Exercise: Gather each line containing the string "dropdown" from these entries.

Data for processing START

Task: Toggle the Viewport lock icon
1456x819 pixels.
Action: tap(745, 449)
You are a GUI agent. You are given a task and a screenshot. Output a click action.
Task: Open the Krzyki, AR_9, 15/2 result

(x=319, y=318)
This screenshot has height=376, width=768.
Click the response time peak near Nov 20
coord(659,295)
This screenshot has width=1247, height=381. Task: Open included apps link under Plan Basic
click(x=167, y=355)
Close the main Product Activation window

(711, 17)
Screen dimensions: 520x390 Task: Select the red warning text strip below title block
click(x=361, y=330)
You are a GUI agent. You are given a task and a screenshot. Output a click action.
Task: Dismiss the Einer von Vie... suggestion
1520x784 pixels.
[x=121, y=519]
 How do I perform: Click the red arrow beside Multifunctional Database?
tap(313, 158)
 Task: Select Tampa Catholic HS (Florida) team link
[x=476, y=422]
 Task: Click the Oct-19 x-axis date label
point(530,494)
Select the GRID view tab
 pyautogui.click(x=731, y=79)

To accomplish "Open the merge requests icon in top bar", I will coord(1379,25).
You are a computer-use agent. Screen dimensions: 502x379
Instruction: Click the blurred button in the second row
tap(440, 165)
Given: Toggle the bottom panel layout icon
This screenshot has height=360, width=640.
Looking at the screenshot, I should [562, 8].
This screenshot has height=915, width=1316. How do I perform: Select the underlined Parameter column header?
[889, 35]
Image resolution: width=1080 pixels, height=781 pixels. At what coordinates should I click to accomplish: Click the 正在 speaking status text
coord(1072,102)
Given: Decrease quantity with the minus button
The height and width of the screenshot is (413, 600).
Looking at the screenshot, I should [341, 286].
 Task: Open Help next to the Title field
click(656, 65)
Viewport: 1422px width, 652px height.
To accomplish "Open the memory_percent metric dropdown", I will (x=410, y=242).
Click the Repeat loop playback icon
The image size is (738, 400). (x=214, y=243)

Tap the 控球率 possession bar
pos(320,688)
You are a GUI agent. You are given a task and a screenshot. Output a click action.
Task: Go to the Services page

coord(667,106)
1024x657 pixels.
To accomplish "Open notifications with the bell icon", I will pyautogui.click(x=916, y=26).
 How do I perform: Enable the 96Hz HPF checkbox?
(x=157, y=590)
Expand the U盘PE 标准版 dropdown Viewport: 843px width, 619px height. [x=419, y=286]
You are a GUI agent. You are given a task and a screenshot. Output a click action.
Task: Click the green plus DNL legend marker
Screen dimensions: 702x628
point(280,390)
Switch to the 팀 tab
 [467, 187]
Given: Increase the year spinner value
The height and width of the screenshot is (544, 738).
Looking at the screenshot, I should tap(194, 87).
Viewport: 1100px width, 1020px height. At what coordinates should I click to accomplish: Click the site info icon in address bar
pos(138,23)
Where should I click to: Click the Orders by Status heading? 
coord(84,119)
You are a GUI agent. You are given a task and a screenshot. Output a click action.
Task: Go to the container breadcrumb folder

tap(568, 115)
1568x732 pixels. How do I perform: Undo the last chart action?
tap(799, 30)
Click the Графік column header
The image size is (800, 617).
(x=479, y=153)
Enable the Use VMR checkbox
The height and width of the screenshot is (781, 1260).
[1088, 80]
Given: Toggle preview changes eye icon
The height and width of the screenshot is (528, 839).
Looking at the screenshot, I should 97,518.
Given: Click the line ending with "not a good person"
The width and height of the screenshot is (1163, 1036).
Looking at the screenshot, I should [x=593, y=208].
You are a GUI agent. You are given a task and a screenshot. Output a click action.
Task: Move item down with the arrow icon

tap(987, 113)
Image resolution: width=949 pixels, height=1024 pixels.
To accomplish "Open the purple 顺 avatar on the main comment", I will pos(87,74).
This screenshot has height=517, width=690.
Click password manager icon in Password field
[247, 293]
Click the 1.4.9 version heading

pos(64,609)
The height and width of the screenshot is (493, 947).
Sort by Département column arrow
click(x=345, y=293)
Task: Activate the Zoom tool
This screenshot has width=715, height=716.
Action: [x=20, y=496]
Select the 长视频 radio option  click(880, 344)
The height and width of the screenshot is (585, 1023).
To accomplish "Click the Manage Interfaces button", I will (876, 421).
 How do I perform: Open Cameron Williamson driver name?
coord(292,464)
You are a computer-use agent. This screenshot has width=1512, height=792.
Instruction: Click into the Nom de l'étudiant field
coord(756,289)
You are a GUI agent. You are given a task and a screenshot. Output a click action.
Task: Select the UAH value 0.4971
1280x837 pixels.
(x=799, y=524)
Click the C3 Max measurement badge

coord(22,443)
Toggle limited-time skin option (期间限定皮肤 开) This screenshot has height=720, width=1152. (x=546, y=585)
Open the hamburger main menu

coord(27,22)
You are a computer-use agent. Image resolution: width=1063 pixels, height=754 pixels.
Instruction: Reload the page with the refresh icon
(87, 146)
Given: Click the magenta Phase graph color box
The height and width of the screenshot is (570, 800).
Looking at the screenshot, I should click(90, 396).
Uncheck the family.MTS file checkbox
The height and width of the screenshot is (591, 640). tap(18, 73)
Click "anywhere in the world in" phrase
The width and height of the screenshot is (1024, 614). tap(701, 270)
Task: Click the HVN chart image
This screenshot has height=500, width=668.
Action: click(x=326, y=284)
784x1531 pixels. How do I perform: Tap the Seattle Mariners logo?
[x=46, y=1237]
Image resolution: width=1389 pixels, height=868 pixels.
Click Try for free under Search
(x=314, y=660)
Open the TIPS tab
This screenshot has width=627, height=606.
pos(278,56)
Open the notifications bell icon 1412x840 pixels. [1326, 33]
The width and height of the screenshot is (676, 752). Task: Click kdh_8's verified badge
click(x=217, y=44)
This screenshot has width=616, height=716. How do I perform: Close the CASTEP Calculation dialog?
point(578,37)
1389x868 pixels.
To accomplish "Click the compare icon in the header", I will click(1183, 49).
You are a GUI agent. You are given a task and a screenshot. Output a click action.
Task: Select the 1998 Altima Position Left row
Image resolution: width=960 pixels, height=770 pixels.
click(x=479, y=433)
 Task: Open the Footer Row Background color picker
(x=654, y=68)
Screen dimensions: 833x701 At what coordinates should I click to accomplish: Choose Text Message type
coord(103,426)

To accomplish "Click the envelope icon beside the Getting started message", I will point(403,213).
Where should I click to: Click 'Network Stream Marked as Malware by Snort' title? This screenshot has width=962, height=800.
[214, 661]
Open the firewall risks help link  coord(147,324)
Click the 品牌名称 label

Data for processing END

Answer to the problem:
To accomplish "Open the memory_percent metric dropdown", I will (x=410, y=242).
Expand the U盘PE 标准版 dropdown Viewport: 843px width, 619px height. [x=419, y=286]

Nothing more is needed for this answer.